1
votes

Production Cluster details:

  • Node Type dc1.8xlarge
  • Nodes 25
  • 2.56TB SSD storage per node

Test Cluster details:

  • Node Type ds2.xlarge
  • Nodes 6
  • 2TB HDD storage per node

When same table with exactly same DDL & encoding is unloaded and copied from production cluster to test cluster, its disk footprint reduces exponentially. This has been tested with multiple tables with different distribution styles and sort key patterns.

Example: Table A (No sort key, DISTSYLE EVEN) - Size in production: 60GB; Size in test: 0.6 GB

Table B (Sort key, DISTSTYLE KEY) - Size in production: 96GB 100% sorted; Size in test: 1.4 GB 100% sorted

Any ideas what can result in this discrepancy? I have read most of redshift forums but not able to find a reason for this issue. I am using the admin view v_space_used_per_tbl (provided by AWS) for calculating size of the table.

1
Please do not crosspost (The question is better suited for dba.stackexchange.com)a_horse_with_no_name

1 Answers

2
votes

If the table row count is small your table size is defined by the minimum table size for your cluster.

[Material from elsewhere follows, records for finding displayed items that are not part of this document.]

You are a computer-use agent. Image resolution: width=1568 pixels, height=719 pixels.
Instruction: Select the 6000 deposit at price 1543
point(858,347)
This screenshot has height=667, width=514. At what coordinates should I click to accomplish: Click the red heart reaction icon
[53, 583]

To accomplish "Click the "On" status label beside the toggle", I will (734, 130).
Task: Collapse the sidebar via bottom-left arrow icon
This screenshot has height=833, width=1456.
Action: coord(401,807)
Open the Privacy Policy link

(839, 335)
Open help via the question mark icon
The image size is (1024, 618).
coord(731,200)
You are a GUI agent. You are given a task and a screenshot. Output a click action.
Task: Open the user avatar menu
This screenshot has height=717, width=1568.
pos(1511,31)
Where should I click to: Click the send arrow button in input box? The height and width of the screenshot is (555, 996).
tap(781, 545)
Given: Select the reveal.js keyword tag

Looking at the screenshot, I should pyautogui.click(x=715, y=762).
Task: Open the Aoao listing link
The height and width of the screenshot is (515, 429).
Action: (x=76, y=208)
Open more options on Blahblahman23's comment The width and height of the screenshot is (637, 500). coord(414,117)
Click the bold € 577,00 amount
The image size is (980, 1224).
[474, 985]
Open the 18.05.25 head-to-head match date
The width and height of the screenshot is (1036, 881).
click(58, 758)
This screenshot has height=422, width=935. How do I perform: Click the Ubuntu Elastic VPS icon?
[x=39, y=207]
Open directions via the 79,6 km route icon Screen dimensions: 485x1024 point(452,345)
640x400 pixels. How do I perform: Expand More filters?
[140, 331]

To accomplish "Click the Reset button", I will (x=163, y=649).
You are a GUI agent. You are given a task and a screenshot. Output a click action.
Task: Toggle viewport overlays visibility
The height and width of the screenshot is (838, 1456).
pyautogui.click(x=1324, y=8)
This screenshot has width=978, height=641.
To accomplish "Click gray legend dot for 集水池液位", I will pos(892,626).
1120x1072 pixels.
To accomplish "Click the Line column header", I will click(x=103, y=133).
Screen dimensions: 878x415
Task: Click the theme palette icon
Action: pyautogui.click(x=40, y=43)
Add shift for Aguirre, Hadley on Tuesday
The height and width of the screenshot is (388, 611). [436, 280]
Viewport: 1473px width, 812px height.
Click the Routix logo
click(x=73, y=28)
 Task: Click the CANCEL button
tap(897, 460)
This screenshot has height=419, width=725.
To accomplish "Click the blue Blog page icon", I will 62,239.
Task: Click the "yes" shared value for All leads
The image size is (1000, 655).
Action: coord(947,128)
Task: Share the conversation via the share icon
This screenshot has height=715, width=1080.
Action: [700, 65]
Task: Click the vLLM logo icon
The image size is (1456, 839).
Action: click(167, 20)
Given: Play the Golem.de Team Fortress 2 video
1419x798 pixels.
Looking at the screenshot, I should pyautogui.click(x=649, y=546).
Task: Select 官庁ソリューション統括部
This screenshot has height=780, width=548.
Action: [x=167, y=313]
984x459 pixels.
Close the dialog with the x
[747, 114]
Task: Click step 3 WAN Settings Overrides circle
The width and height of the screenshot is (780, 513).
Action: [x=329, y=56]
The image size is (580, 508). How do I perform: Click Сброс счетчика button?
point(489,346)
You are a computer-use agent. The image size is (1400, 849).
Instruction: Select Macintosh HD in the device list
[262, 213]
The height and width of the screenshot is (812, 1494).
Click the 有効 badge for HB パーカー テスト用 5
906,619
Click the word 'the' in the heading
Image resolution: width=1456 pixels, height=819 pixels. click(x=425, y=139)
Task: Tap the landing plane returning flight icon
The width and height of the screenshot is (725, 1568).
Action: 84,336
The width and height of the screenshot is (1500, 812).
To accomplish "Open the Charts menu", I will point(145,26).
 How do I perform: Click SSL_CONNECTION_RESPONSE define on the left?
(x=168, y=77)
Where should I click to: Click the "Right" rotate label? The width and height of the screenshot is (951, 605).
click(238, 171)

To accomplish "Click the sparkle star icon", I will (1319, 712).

Redshift allocates a minimum of 1MB per column per slice in your cluster. A dc1.8xlarge node has 32 slices so on a 25 node cluster that's ~800MB per column.

A 60GB minimum size table has ~72 user columns plus 3 internal [fewer if some of the columns are large VARCHAR()]. A ds2.xlarge node has 2 slices so on a 6 node cluster the minimum size of a 72 column table is ~900MB.

For the large cluster in particular, you should consider using DISTSTYLE ALL if the table is a "dimension" table (small-ish lookup table). That reduces the minimum size to 1MB per column per node.

For a detailed explanation please refer to the AWS Knowledge Base article Why does a table in my Amazon Redshift cluster consume more disk storage space than expected?